Google’s AI Overviews Give Strange and Incorrect Summaries
According to MIT Technology Review, Google promised that “Google will do the googling for you” regarding its new AI Overviews, which provide brief, AI-generated summaries highlighting key information and links on top of search results. So far, it’s unreliable.
Following the release of the AI Overviews, there were many examples of strange or inaccurate responses. Suggestions included adding glue to pizza, eating a minimum of one small rock daily, and that U.S. president Andrew Johnson earned his university degrees between 1947 and 2012, although he died in 1875. Does that constitute beyond lifelong learning?
Liz Reid, head of Google Search, announced Google was making technical improvements, making AI Overviews less likely to generate incorrect answers. It is also limiting satirical, humorous, and user-generated content in responses, since such material could result in misleading advice.
What went wrong?
AI Overviews’ new generative AI model in Gemini is customized for Google Search and integrated with Google’s core web ranking systems. LLMs often simply predict the next word (or token) in a sequence, which makes them prone to making things up. That leads to hallucinations. AI Overviews uses an AI technique called retrieval-augmented generation (RAG), allowing an LLM to check specific sources outside of the data it’s trained on. It checks a user’s query against the documents that comprise the system’s information sources, generating a response. Since the system can match the original query to specific parts of web pages, it can cite where it drew its answer from, which normal LLMs cannot do.

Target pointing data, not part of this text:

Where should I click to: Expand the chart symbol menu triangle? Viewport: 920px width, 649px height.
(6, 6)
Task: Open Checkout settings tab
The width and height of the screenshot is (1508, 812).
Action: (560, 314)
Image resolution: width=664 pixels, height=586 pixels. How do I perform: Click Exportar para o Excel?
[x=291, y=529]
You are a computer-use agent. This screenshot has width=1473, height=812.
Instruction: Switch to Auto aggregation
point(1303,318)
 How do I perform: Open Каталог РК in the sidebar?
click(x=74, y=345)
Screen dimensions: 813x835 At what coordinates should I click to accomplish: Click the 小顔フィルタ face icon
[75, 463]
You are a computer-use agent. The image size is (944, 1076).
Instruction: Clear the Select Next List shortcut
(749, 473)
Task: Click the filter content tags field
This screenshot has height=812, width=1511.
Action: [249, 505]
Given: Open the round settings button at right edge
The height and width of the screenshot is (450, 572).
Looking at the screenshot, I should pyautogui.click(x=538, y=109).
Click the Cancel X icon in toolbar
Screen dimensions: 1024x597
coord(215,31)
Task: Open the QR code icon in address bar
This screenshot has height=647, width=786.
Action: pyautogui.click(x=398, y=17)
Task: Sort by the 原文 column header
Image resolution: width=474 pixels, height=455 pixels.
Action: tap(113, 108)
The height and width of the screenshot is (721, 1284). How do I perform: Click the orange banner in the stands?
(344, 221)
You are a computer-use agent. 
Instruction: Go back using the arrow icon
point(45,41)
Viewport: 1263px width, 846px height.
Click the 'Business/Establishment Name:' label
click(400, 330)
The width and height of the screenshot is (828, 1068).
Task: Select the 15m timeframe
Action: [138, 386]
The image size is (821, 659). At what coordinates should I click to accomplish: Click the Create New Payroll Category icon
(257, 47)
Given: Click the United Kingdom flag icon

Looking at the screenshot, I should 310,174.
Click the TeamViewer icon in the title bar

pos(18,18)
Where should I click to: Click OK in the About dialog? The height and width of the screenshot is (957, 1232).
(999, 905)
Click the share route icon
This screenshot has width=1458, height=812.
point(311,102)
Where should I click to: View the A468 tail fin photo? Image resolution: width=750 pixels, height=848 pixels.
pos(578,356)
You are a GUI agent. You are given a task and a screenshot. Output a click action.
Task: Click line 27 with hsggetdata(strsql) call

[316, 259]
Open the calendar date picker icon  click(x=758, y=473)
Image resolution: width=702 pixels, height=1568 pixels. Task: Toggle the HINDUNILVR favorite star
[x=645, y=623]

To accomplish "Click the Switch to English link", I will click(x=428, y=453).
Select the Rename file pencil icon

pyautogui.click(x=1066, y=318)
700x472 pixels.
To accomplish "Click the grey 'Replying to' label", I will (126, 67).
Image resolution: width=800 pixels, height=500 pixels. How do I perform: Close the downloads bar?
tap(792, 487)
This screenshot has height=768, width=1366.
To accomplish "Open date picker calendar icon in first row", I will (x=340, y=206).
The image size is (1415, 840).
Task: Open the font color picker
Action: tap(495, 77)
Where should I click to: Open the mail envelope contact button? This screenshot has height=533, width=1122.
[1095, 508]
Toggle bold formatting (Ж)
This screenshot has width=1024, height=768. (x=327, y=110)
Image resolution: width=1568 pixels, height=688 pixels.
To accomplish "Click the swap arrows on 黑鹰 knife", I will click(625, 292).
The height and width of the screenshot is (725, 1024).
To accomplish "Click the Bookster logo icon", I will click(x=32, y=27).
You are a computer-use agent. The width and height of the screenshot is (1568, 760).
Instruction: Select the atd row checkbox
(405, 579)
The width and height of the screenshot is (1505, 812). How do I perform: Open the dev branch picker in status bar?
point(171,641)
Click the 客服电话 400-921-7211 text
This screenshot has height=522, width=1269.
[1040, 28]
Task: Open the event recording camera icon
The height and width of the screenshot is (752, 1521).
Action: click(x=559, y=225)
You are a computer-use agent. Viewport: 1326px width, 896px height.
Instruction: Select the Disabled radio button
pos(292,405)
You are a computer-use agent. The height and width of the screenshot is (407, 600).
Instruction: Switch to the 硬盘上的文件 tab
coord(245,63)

This generates more up-to-date and factually accurate responses. The technique is often used to try to prevent LLMs from hallucinating. The downside of RAG is that for an LLM to come up with a good answer, it must retrieve the information correctly and generate the response correctly. A failure of one or both means a bad answer.
When a RAG system comes across conflicting information, it cannot work out which one to use and may combine information from both, creating a misleading answer.
According to the Google spokesperson, in many cases, when AI Overviews returns incorrect answers, it’s because there’s not a lot of high-quality information available on the web to show for the query—or because the query most closely matches satirical sites or joke posts.
Google added a label to AI Overviews answers reading “Generative AI is experimental,” but it should consider making it much more apparent that the feature is in beta and not ready to provide fully reliable answers.